- **AIM OF THE TASK**: Copy the records from the line with "Given: Zoom out of the code workspace" to the line with "Looking at the", keeping every word and character unchanged.

- **RECORDS PROVIDED**:
- - -

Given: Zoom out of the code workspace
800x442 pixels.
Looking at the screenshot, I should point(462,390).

- - -

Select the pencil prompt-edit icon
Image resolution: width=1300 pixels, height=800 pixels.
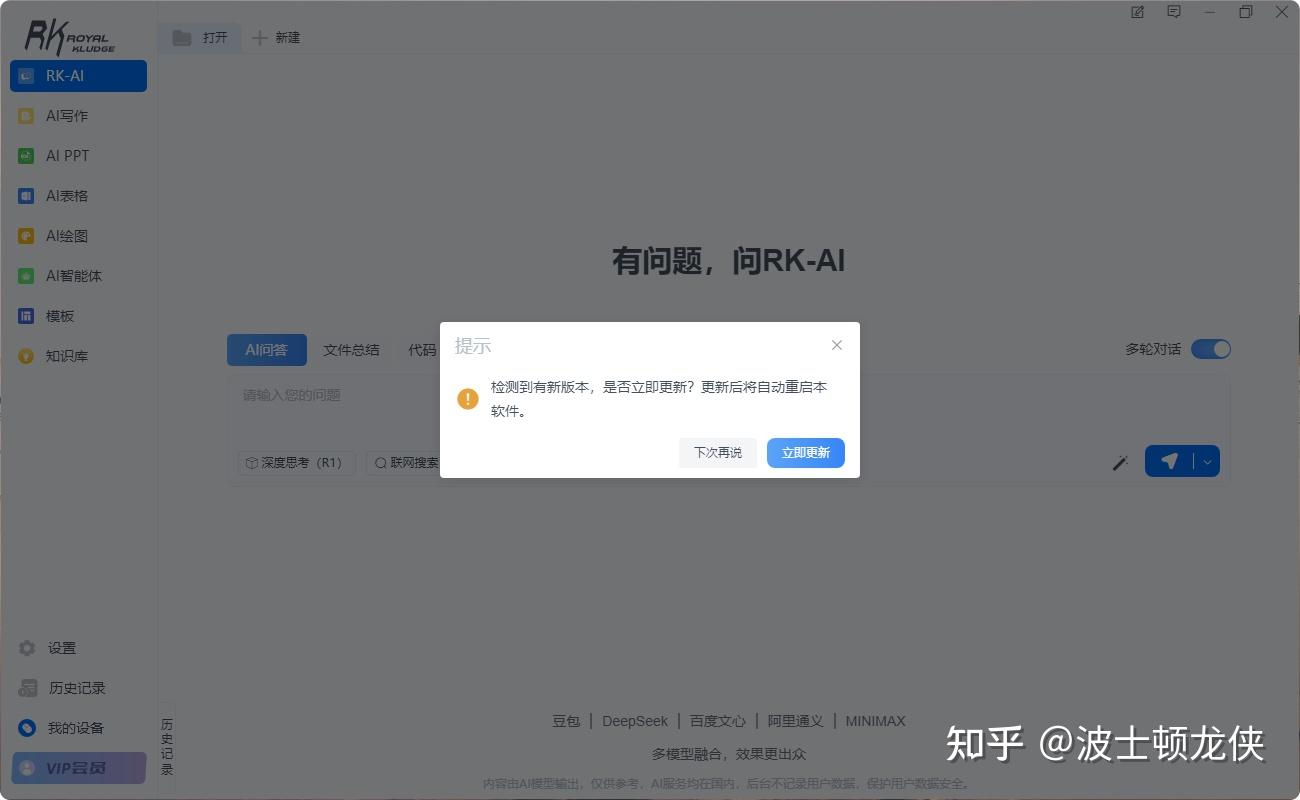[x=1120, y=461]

- - -

- **THE COMPLETED TASK**:
Given: Zoom out of the code workspace
800x442 pixels.
Looking at the screenshot, I should point(462,390).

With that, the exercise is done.